The control of isolated kerogen on pore structure and heterogeneity of marine-continental transitional shale: a case study of Taiyuan Formation in the northern of Ordos Basin

Abstract

Accurately determining the pore structure and heterogeneity characteristics of marine-continental transitional shale in Taiyuan Formation is crucial for evaluating the shale gas resources in northern Ordos Basin. However, the studies on pore characteristics and heterogeneity of marine-continental transitional shales and isolated kerogen are limited. This study collected Taiyuan Formation shale in northern Ordos Basin and corresponding kerogen isolated from shale, and used N₂ and CO₂ adsorption experiment and Frenkel-Halsey-Hill and Volume-Specific Surface Area model to investigate the pore structure and heterogeneity of both. The results show that the isolated kerogen is dominated by micropores, and the micropores specific surface area and volume are 4.7 and 3.5 times of the corresponding shale, respectively. The micropores fractal dimension D_m of isolated kerogen is larger than the mesopores fractal dimension D₁ and D₂, indicating numerous developed micropores exhibit stronger heterogeneity.

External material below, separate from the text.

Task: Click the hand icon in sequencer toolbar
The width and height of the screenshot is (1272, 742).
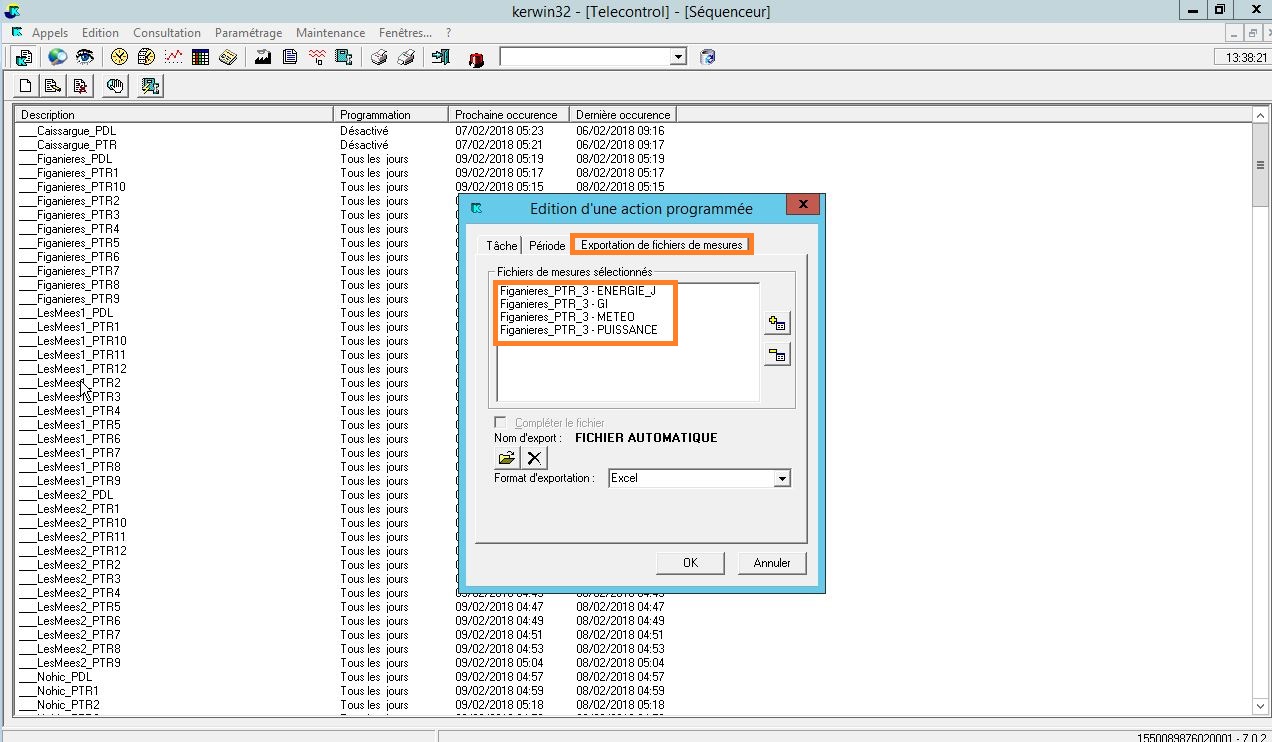Action: (115, 86)
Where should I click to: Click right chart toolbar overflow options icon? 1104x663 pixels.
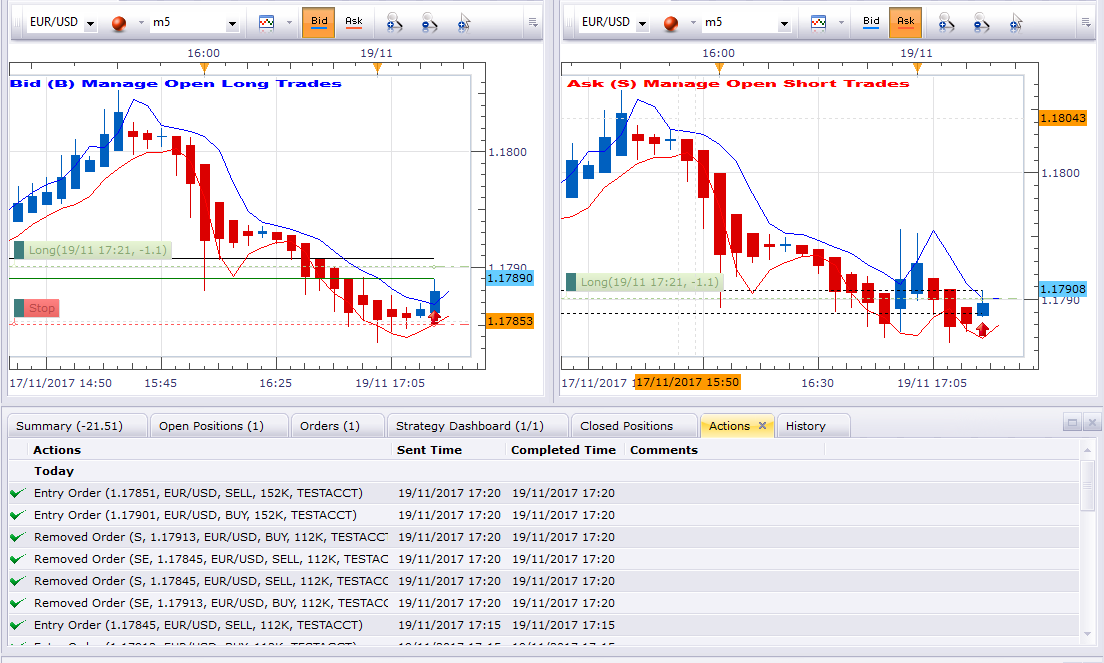(x=1086, y=23)
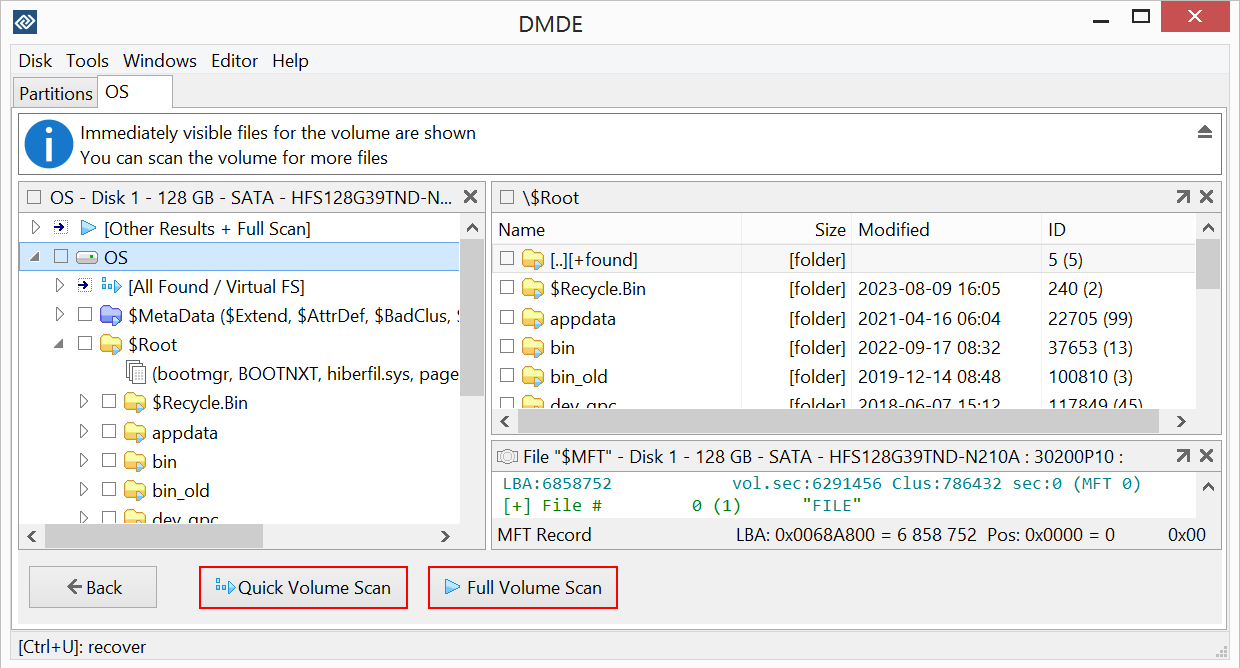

The shale micropores fractal dimensions D_m and mesoporous fractal dimensions D₂ are close, and the heterogeneity of their micro- and meso- pore structures is similar. In addition, the microporous heterogeneity of the isolated kerogen is stronger than that of shale, while the mesoporous heterogeneity is exactly the opposite. Isolated kerogen plays an important role in the pore (especially micropores) heterogeneity of shale, while other minerals (such as clay minerals and quartz) have a significant controlling effect on the mesopores heterogeneity of shale. Meanwhile, a positive correlation was discovered between D_m and the organic matter (OM) content, while D₁ and D₂ have a negative linear relation with the TOC content and a positive linear relation with the clay minerals content (especially illite and illite/smectite mixed layer). Compared with marine shale, marine-continental transitional shale of Taiyuan Formation has lower fractal dimension and better connectivity, which is conducive to shale gas seepage and migration, but not conducive to its preservation. The final result can provide significant basis for the reserve evaluation and the optimization of dessert areas in the marine-continental transitional shale gas in the northern Ordos Basin.